Ephraim Kishon, 80
A world away from Jackie Mason's borscht-belt jokes and Seinfeld's have-you-ever-noticed? brand of comedy, Ephraim Kishon pointed his satiric wit not at his navel, but to a nascent Israel. In the process, he helped shape that beleaguered nation's consciousness for years to come.
Born either Ferenc Kishont or Ferenc Hoffmann in Budapest in 1924, Kishon survived the Nazi horror by escaping from a train en route to the Sobibor concentration camp, one of the worst death-holes in Poland.
"They made a mistake." Kishon later famously wrote. "They left one satirist alive."
He arrived in Israel in the tempestuous year of 1949, penniless and speaking no Hebrew. He soon changed his name and began learning the Holy Tongue, which was to become the scathing vehicle for his genius. In his myriad books, newspaper columns, plays and movies, Kishon took his adopted homeland to task for just about everything. A more sensitive, less self-hating Karl Kraus, Kishon also had a bit of the prophet in him. Think a Jeremiah with a gentle setup and a punchline so harsh it could stand in for the Apocalypse itself.
Social justice, identity politics, moral stewardship of the Middle East were among Kishon's favorite topics, all filtered through a world-weary absurdity that came from somewhere beyond Israel-indeed, from Eastern Europe. Among his greatest targets was the native-born Israeli, the so-called Sabra-named after a prickly fruit, tough on the outside, sweet within-and the anxiety they felt with each new wave of immigration (European, Moroccan, Ethiopian, Russian). His play on these themes, 1964's Salah Shabati (later made into an award-winning movie starring Topol of Fiddler on the Roof fame), was a huge hit with a modern, almost Ionesco-styled surface that nonetheless mined the depths of self-deprecating Jewish humor.

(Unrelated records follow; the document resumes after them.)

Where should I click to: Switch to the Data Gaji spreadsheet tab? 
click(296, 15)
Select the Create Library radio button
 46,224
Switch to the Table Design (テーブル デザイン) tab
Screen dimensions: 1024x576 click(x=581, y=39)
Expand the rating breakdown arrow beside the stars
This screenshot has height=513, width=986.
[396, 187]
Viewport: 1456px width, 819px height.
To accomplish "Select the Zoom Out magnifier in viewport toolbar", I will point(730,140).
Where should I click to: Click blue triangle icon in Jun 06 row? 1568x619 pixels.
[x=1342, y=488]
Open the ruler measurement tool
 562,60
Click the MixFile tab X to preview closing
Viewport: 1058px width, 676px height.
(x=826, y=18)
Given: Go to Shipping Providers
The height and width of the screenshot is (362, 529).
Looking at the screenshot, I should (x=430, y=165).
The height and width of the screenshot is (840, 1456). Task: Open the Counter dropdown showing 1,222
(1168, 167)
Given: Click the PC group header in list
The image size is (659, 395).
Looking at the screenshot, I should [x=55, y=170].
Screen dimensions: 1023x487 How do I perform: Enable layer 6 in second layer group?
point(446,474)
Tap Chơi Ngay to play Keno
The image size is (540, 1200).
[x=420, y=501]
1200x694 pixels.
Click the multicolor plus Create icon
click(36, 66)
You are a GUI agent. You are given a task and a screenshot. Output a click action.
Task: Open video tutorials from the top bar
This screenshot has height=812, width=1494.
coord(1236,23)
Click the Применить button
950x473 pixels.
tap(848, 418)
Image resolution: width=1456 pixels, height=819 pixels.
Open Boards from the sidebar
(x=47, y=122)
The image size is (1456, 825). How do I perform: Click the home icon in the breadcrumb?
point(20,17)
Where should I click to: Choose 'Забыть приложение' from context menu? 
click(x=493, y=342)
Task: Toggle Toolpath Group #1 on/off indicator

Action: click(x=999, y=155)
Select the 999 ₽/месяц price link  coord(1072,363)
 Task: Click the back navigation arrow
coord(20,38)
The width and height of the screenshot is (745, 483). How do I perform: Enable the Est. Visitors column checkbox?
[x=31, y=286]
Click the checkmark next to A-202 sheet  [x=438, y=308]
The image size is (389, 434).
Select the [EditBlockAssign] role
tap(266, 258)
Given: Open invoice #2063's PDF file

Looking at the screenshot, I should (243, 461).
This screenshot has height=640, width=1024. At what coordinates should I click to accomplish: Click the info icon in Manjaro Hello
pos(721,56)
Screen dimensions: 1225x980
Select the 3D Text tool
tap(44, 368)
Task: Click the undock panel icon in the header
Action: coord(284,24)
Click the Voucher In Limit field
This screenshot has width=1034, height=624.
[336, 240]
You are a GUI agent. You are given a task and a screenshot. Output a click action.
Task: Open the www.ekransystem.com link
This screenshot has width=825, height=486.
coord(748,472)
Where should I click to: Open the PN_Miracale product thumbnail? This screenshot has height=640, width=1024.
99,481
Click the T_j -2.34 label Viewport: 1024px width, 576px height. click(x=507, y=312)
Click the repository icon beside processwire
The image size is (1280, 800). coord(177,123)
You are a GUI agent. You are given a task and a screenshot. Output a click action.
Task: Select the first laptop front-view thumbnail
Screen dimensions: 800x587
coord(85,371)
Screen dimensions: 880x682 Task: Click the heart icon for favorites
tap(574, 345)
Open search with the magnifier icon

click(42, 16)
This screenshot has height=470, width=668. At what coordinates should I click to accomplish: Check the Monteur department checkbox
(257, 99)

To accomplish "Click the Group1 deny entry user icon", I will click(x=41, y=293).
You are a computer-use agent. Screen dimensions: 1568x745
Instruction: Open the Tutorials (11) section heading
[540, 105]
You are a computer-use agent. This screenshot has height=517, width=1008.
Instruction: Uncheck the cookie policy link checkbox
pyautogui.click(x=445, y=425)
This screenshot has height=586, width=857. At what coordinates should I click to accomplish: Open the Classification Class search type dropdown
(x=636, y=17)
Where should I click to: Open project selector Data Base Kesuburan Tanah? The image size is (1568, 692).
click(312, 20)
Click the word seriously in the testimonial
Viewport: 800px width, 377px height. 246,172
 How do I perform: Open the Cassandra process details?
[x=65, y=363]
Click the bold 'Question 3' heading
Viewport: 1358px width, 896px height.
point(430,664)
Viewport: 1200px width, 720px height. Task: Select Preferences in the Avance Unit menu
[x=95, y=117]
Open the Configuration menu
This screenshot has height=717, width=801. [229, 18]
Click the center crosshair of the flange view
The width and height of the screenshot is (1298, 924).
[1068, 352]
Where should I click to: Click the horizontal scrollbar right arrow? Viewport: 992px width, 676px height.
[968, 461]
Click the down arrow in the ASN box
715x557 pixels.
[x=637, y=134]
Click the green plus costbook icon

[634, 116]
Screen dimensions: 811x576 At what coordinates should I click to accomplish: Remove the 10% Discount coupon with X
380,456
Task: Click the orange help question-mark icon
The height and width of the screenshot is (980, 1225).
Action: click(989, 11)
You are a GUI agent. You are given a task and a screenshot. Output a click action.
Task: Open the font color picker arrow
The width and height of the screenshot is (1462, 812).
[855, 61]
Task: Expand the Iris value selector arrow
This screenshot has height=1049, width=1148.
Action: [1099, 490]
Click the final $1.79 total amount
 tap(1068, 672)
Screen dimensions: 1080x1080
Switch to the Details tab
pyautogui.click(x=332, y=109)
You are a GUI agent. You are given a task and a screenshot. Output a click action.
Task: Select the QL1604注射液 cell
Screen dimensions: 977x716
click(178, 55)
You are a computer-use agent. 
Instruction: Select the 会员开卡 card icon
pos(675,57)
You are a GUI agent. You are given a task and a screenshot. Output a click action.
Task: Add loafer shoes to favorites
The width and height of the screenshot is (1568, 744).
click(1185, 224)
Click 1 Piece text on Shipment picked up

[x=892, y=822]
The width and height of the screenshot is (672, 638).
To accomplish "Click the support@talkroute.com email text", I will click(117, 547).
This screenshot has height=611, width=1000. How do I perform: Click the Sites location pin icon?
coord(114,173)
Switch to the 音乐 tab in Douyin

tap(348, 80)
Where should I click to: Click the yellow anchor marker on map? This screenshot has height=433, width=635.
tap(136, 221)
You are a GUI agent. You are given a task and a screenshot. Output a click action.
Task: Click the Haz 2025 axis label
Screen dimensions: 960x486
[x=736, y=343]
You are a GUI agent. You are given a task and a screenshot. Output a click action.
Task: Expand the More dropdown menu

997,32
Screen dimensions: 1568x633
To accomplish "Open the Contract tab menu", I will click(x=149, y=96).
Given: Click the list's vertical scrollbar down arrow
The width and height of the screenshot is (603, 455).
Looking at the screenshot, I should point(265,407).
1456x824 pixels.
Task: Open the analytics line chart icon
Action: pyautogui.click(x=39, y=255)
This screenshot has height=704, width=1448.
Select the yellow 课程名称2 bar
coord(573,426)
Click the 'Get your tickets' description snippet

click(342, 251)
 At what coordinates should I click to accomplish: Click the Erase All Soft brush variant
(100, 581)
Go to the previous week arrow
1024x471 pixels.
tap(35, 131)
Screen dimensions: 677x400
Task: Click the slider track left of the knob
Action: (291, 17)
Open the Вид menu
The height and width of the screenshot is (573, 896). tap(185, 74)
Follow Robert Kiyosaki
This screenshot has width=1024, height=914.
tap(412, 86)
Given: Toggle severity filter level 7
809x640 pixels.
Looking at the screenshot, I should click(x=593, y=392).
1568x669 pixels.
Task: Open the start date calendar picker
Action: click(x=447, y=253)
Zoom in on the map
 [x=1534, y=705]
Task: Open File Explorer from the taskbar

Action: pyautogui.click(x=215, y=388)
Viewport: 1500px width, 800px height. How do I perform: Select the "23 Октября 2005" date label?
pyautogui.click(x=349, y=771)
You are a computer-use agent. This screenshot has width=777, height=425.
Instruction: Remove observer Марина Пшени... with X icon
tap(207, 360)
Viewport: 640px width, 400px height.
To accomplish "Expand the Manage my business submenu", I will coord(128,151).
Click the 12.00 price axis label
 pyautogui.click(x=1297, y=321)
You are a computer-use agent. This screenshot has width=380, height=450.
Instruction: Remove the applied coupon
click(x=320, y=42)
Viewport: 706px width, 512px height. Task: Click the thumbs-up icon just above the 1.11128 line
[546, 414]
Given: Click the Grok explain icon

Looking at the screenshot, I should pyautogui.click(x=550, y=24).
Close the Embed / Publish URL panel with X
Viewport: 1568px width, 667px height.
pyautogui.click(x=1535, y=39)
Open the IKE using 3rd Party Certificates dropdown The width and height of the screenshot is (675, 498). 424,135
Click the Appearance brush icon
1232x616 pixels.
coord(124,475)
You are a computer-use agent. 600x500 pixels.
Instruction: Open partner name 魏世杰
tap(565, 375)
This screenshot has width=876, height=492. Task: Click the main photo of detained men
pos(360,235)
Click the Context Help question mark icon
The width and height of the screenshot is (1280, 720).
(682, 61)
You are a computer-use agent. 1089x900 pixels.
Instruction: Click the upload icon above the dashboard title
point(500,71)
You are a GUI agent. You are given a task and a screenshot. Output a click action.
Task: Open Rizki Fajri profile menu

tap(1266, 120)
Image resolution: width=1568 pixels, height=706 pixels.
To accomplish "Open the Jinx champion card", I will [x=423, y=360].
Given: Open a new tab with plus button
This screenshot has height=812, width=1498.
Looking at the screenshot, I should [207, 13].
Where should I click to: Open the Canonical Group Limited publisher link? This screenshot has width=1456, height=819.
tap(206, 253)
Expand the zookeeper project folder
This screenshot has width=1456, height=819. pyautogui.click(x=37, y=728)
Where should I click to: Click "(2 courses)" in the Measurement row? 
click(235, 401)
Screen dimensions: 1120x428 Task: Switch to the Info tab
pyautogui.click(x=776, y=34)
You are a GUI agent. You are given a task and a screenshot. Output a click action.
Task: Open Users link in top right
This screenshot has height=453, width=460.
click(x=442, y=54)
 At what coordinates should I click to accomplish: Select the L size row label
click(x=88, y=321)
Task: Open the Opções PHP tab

Indeed, the irony in Kishon's work was nested in an irony greater. When his work was translated in the 70s, Kishon found that most of his audience was in Europe-Germany in particular. At the time, it seemed that Israel had had enough of him, but that didn't stop Ariel Sharon from describing him as "one of the cultural giants of our generation."
Kishon was destined to live on the Continent, though he always retained Hebrew as his language and still hurled his barbs throughout Israel-though now from the other side of the Mediterranean.
His death on Jan. 29 comes at a crucial time for world Jewry. With the 60th anniversary of the Auschwitz liberation upon us and the current promise of a Middle East peace bid, Israelis might hope that the need for people like Kishon will soon be tempered. If so, they've responded only to his politics.
In a final irony that Kishon would have loved to write about, his body was flown from Switzerland to Israel last week, to be buried in the land that gave him a home, but-until now-never a moment's rest.